Copy out only the lines from the one with "Switch to the APT 특별공급 tab" up to and including the one with "Action: (298, 382)", requests and all. Scale every answer coordinate by 0.65 and round to whole numbers, rounding halves up.

[Extracted data]:
......
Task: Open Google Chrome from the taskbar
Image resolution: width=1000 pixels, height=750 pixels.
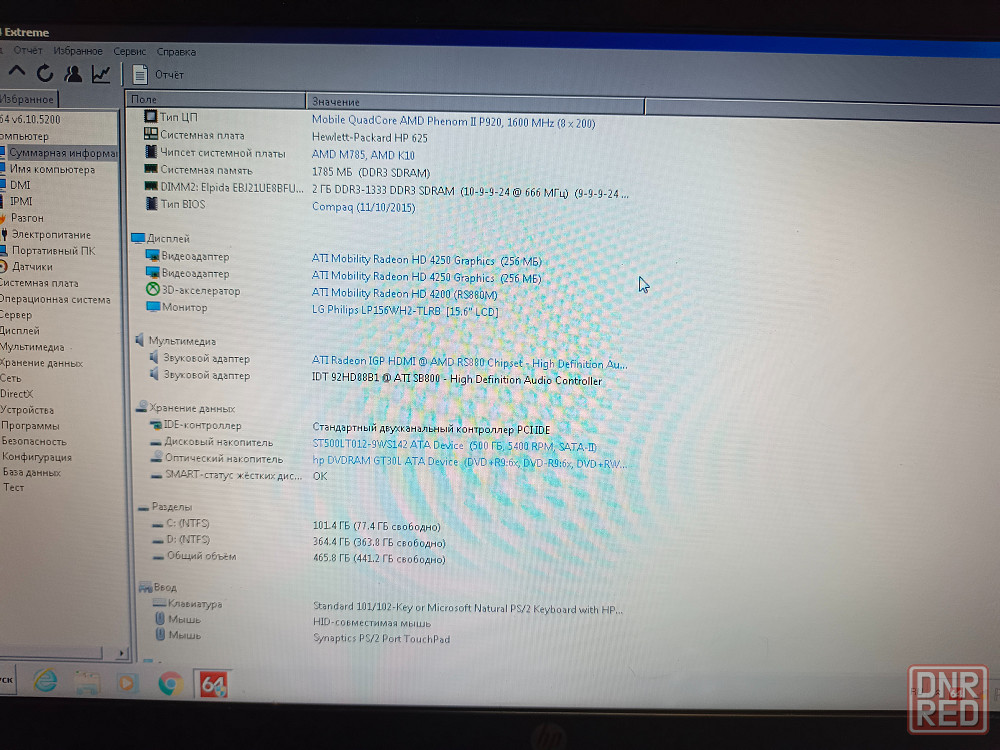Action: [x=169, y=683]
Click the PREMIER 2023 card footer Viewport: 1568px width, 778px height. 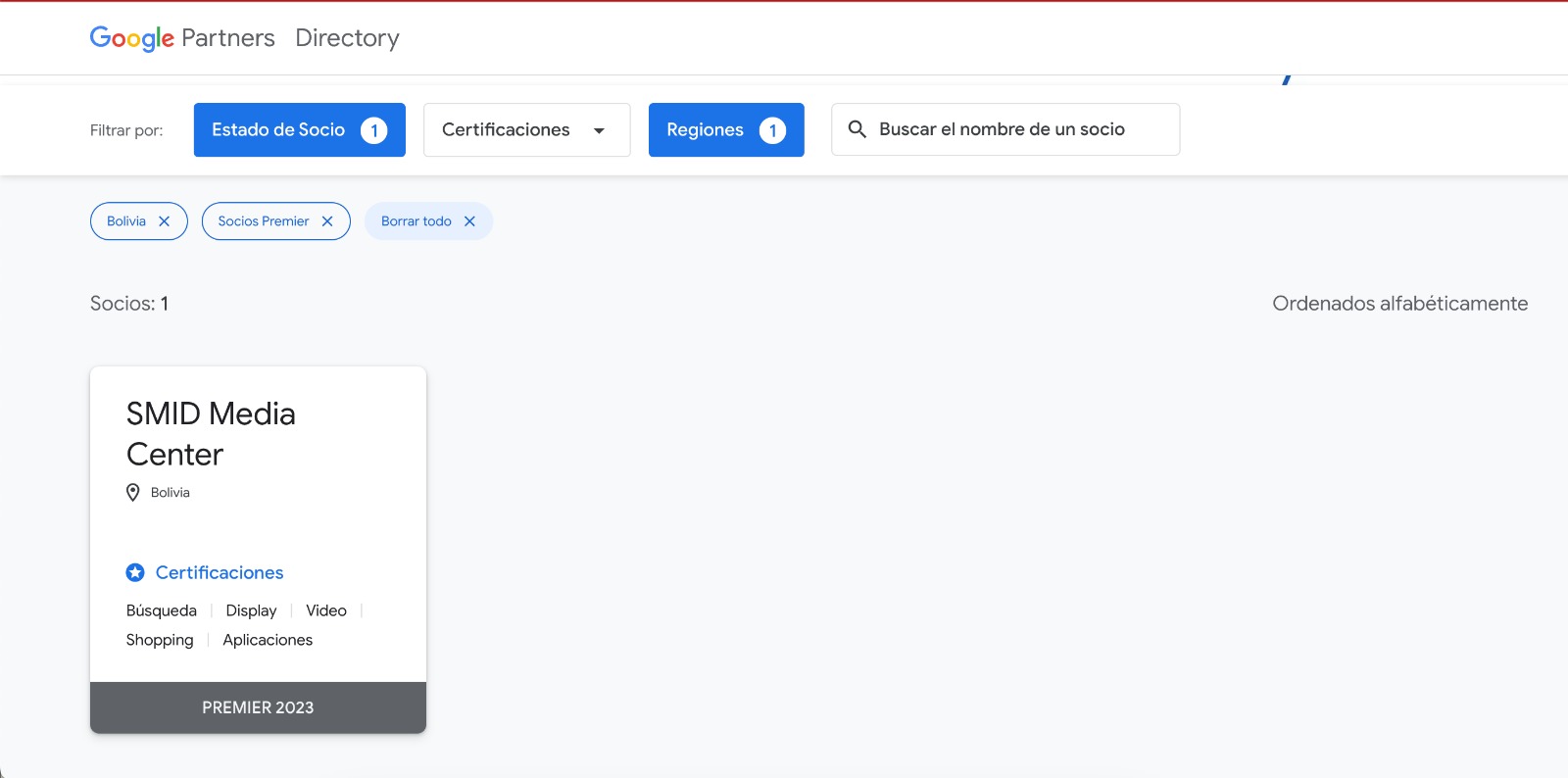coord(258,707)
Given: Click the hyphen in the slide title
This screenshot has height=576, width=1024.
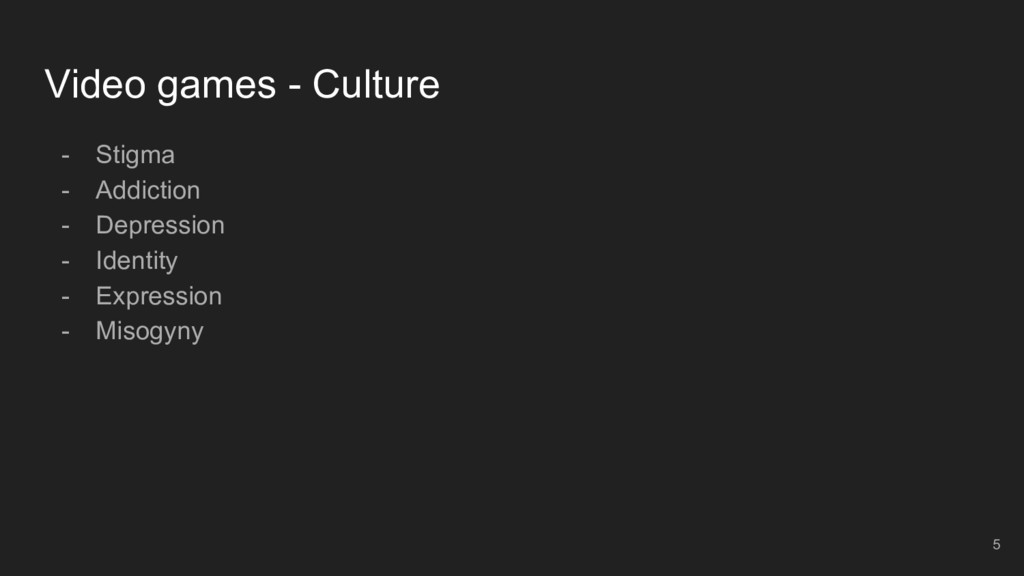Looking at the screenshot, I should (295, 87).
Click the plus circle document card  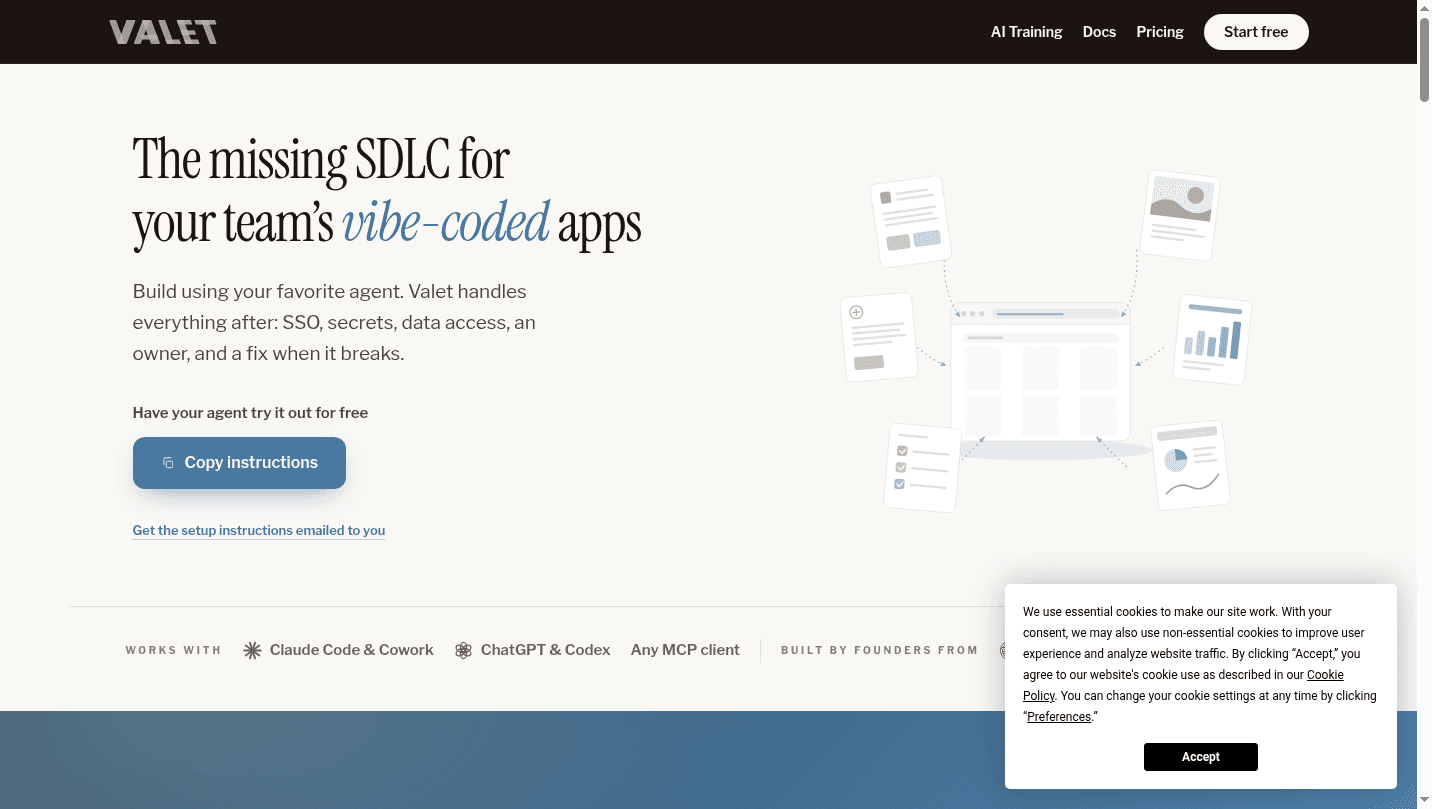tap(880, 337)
......
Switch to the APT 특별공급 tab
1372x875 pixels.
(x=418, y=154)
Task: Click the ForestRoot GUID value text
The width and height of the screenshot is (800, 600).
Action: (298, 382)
......
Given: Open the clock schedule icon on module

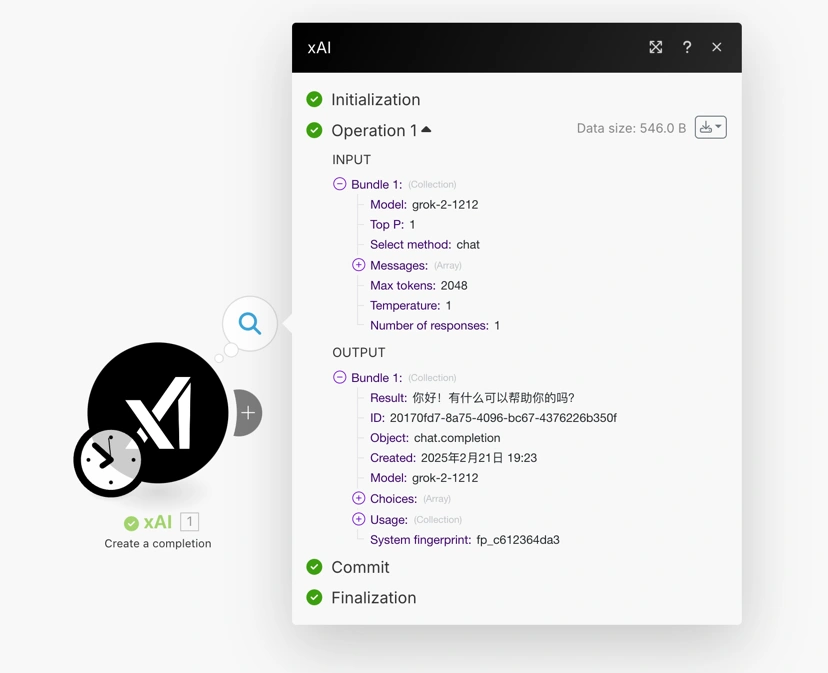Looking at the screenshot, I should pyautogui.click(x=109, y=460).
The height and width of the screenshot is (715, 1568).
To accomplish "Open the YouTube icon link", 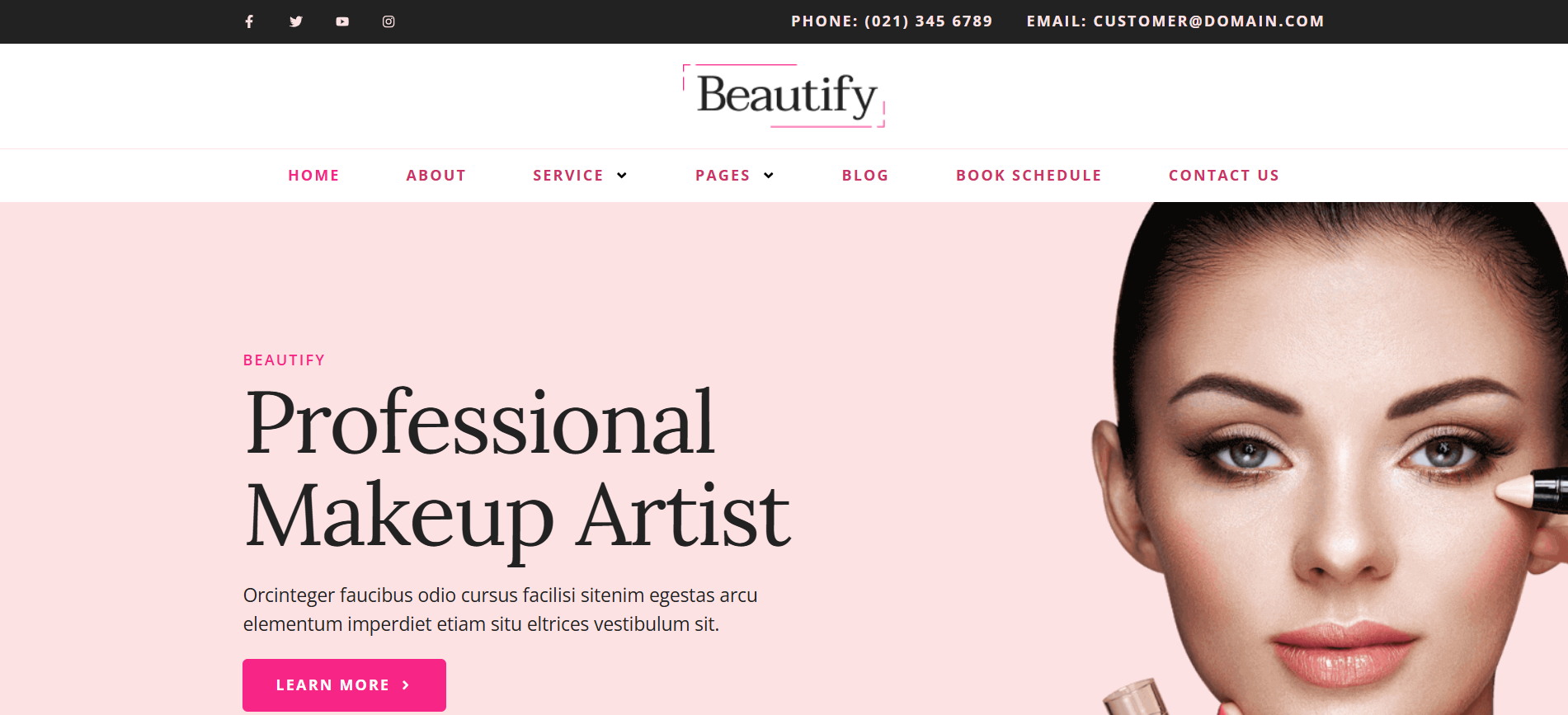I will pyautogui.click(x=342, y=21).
......
[Final result]:
Switch to the APT 특별공급 tab
1372x875 pixels.
(x=272, y=100)
Task: Click the ForestRoot GUID value text
The width and height of the screenshot is (800, 600).
Action: (194, 248)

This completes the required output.